SOURCE MATERIAL ->
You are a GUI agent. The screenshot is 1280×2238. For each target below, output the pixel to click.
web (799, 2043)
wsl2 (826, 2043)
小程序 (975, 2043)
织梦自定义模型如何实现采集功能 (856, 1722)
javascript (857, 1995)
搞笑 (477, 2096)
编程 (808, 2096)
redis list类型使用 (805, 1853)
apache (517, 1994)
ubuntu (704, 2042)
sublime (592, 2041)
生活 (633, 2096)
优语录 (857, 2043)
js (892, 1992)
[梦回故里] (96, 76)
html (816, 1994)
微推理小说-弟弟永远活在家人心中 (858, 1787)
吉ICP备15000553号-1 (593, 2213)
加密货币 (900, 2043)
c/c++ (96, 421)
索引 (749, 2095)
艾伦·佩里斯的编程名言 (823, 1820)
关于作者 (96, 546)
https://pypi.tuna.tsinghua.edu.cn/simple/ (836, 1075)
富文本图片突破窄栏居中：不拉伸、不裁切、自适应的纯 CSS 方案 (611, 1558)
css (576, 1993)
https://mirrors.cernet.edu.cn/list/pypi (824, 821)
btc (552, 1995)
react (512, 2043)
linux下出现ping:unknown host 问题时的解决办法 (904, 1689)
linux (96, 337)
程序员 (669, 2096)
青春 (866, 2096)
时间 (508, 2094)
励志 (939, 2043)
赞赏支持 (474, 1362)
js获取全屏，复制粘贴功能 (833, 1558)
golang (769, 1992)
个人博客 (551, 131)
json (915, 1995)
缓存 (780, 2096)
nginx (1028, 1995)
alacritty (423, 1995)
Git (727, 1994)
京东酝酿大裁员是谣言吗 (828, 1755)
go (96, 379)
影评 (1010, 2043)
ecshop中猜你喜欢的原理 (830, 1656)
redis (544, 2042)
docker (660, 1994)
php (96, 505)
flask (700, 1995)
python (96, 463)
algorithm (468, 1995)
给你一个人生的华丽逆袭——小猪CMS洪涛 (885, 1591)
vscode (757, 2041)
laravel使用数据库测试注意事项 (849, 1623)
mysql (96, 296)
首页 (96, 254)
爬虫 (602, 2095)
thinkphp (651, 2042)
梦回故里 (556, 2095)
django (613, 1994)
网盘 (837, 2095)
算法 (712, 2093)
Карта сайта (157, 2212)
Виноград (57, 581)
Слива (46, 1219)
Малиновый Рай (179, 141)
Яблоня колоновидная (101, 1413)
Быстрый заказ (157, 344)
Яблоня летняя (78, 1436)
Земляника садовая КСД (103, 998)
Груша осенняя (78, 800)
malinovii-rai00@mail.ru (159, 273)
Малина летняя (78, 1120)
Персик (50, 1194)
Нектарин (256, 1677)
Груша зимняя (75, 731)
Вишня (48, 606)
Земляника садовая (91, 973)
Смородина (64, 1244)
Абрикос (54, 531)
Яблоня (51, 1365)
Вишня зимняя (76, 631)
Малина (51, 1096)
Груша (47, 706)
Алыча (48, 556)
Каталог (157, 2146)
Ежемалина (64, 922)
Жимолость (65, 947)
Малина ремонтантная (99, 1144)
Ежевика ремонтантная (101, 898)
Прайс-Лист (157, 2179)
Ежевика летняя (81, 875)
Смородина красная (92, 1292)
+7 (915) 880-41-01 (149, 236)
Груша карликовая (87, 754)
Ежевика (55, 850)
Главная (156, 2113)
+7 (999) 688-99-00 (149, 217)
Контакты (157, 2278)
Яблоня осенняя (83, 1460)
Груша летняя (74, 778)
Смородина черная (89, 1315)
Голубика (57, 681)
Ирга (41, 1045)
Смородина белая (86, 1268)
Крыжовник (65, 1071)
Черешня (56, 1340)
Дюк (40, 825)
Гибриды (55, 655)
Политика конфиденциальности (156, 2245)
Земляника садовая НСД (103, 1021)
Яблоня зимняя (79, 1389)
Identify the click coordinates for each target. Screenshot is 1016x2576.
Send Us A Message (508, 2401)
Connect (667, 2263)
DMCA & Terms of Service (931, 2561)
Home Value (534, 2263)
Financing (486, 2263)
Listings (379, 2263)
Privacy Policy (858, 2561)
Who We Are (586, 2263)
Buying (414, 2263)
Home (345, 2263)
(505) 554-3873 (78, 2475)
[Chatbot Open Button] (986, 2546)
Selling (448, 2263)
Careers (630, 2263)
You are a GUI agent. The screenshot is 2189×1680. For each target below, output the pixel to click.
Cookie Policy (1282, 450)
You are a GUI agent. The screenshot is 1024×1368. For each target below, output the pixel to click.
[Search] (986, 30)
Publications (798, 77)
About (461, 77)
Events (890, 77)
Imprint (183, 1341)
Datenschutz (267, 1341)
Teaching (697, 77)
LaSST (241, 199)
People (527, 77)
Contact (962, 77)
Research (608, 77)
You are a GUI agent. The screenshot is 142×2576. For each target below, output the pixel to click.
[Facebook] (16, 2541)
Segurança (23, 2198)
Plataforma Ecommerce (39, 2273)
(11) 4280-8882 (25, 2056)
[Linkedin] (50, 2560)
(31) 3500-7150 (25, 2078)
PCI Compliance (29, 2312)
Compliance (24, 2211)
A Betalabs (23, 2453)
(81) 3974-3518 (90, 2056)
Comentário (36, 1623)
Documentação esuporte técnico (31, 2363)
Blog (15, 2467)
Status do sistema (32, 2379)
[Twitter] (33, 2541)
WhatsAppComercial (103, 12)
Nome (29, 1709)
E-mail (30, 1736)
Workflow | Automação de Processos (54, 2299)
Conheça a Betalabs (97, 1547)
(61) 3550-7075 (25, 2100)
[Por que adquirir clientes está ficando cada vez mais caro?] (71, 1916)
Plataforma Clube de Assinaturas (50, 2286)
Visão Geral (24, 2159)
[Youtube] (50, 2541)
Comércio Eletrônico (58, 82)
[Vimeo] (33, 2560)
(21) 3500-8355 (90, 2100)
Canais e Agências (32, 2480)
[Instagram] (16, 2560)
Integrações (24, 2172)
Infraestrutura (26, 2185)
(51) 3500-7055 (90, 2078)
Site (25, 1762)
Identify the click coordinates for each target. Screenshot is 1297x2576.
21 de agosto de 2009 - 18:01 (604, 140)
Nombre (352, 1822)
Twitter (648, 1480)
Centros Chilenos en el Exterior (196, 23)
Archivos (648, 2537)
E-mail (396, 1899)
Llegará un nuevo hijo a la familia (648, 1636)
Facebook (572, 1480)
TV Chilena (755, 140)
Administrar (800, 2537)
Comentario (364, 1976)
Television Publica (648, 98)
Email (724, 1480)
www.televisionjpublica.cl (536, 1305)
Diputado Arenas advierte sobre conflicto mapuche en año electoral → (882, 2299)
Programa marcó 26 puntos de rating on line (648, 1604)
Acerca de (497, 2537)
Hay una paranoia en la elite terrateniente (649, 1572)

PROBLEM DETAILS -> Look above for the line with "ubuntu (704, 2042)" and the line with "Яблоня зимняя (79, 1389)". Write out those two lines and all the lines between them, exactly, and no others.

RESULT ->
ubuntu (704, 2042)
sublime (592, 2041)
生活 (633, 2096)
优语录 (857, 2043)
js (892, 1992)
[梦回故里] (96, 76)
html (816, 1994)
微推理小说-弟弟永远活在家人心中 (858, 1787)
吉ICP备15000553号-1 (593, 2213)
加密货币 (900, 2043)
c/c++ (96, 421)
索引 (749, 2095)
艾伦·佩里斯的编程名言 (823, 1820)
关于作者 (96, 546)
https://pypi.tuna.tsinghua.edu.cn/simple/ (836, 1075)
富文本图片突破窄栏居中：不拉伸、不裁切、自适应的纯 CSS 方案 (611, 1558)
css (576, 1993)
https://mirrors.cernet.edu.cn/list/pypi (824, 821)
btc (552, 1995)
react (512, 2043)
linux下出现ping:unknown host 问题时的解决办法 (904, 1689)
linux (96, 337)
程序员 (669, 2096)
青春 (866, 2096)
时间 (508, 2094)
励志 (939, 2043)
赞赏支持 (474, 1362)
js获取全屏，复制粘贴功能 (833, 1558)
golang (769, 1992)
个人博客 (551, 131)
json (915, 1995)
缓存 (780, 2096)
nginx (1028, 1995)
alacritty (423, 1995)
Git (727, 1994)
京东酝酿大裁员是谣言吗 (828, 1755)
go (96, 379)
影评 (1010, 2043)
ecshop中猜你喜欢的原理 (830, 1656)
redis (544, 2042)
docker (660, 1994)
php (96, 505)
flask (700, 1995)
python (96, 463)
algorithm (468, 1995)
给你一个人生的华丽逆袭——小猪CMS洪涛 (885, 1591)
vscode (757, 2041)
laravel使用数据库测试注意事项 (849, 1623)
mysql (96, 296)
首页 (96, 254)
爬虫 (602, 2095)
thinkphp (651, 2042)
梦回故里 (556, 2095)
django (613, 1994)
网盘 (837, 2095)
算法 (712, 2093)
Карта сайта (157, 2212)
Виноград (57, 581)
Слива (46, 1219)
Малиновый Рай (179, 141)
Яблоня колоновидная (101, 1413)
Быстрый заказ (157, 344)
Яблоня летняя (78, 1436)
Земляника садовая КСД (103, 998)
Груша осенняя (78, 800)
malinovii-rai00@mail.ru (159, 273)
Малина летняя (78, 1120)
Персик (50, 1194)
Нектарин (256, 1677)
Груша зимняя (75, 731)
Вишня (48, 606)
Земляника садовая (91, 973)
Смородина (64, 1244)
Абрикос (54, 531)
Яблоня (51, 1365)
Вишня зимняя (76, 631)
Малина (51, 1096)
Груша (47, 706)
Алыча (48, 556)
Каталог (157, 2146)
Ежемалина (64, 922)
Жимолость (65, 947)
Малина ремонтантная (99, 1144)
Ежевика ремонтантная (101, 898)
Прайс-Лист (157, 2179)
Ежевика летняя (81, 875)
Смородина красная (92, 1292)
+7 (915) 880-41-01 (149, 236)
Груша карликовая (87, 754)
Ежевика (55, 850)
Главная (156, 2113)
+7 (999) 688-99-00 (149, 217)
Контакты (157, 2278)
Яблоня осенняя (83, 1460)
Груша летняя (74, 778)
Смородина черная (89, 1315)
Голубика (57, 681)
Ирга (41, 1045)
Смородина белая (86, 1268)
Крыжовник (65, 1071)
Черешня (56, 1340)
Дюк (40, 825)
Гибриды (55, 655)
Политика конфиденциальности (156, 2245)
Земляника садовая НСД (103, 1021)
Яблоня зимняя (79, 1389)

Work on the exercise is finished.